[khmer] How to speed up the filter-below-abund script ?

Alexis Groppi alexis.groppi at u-bordeaux2.fr
Wed Mar 13 09:24:15 PDT 2013


Hi,

Thanks for investigating ! ;)

Le 13/03/2013 16:54, Eric McDonald a écrit :
> Thanks for the information, Alexis.
>
> The .below is an output file; it is empty because the script crashed 
> before anything was written to it.
>
> I have some more ideas about what may be happening. But, rather than 
> speculating wildly, I want to reason in a slightly more data-driven 
> manner.

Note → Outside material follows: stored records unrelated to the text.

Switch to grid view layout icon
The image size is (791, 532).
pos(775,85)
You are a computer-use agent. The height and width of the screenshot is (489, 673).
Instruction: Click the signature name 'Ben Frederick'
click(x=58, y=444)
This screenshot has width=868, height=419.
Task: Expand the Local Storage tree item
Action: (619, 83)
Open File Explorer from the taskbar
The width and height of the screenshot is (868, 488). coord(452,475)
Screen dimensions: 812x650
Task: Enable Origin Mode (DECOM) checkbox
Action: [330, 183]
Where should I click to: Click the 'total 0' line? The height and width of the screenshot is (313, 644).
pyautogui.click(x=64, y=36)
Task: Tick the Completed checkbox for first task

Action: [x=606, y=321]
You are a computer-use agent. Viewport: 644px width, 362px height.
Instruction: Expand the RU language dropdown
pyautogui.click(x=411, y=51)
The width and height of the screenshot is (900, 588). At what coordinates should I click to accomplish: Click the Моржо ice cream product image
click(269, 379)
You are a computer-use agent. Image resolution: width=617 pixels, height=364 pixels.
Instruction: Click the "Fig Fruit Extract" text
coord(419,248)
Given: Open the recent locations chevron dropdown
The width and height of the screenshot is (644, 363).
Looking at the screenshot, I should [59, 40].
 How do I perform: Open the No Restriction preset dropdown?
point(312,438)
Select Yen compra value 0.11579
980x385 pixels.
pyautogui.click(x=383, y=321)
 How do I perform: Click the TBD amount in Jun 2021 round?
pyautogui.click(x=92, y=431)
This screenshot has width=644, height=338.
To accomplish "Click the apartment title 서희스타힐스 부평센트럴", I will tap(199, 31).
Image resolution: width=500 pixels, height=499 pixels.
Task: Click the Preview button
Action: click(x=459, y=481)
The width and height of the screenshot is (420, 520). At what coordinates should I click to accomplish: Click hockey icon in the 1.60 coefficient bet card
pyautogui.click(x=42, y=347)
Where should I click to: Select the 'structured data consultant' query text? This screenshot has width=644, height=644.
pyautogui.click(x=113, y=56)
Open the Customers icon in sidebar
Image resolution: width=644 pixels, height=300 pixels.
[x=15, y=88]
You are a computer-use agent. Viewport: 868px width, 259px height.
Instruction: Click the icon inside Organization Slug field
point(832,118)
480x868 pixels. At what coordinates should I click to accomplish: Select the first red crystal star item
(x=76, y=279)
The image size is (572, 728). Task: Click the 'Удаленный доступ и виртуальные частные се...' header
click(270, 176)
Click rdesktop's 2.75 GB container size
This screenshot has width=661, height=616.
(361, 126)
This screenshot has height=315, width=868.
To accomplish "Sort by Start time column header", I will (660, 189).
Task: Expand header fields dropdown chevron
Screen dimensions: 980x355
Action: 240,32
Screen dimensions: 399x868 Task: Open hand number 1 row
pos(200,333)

So, could you please attach a copy of your job script, which 
> has all of the commands that you are running? (Among other things, I 
> want to see the parameters that you are using to construct the .kh file.)

I attach the bash file with all the previous steps performed.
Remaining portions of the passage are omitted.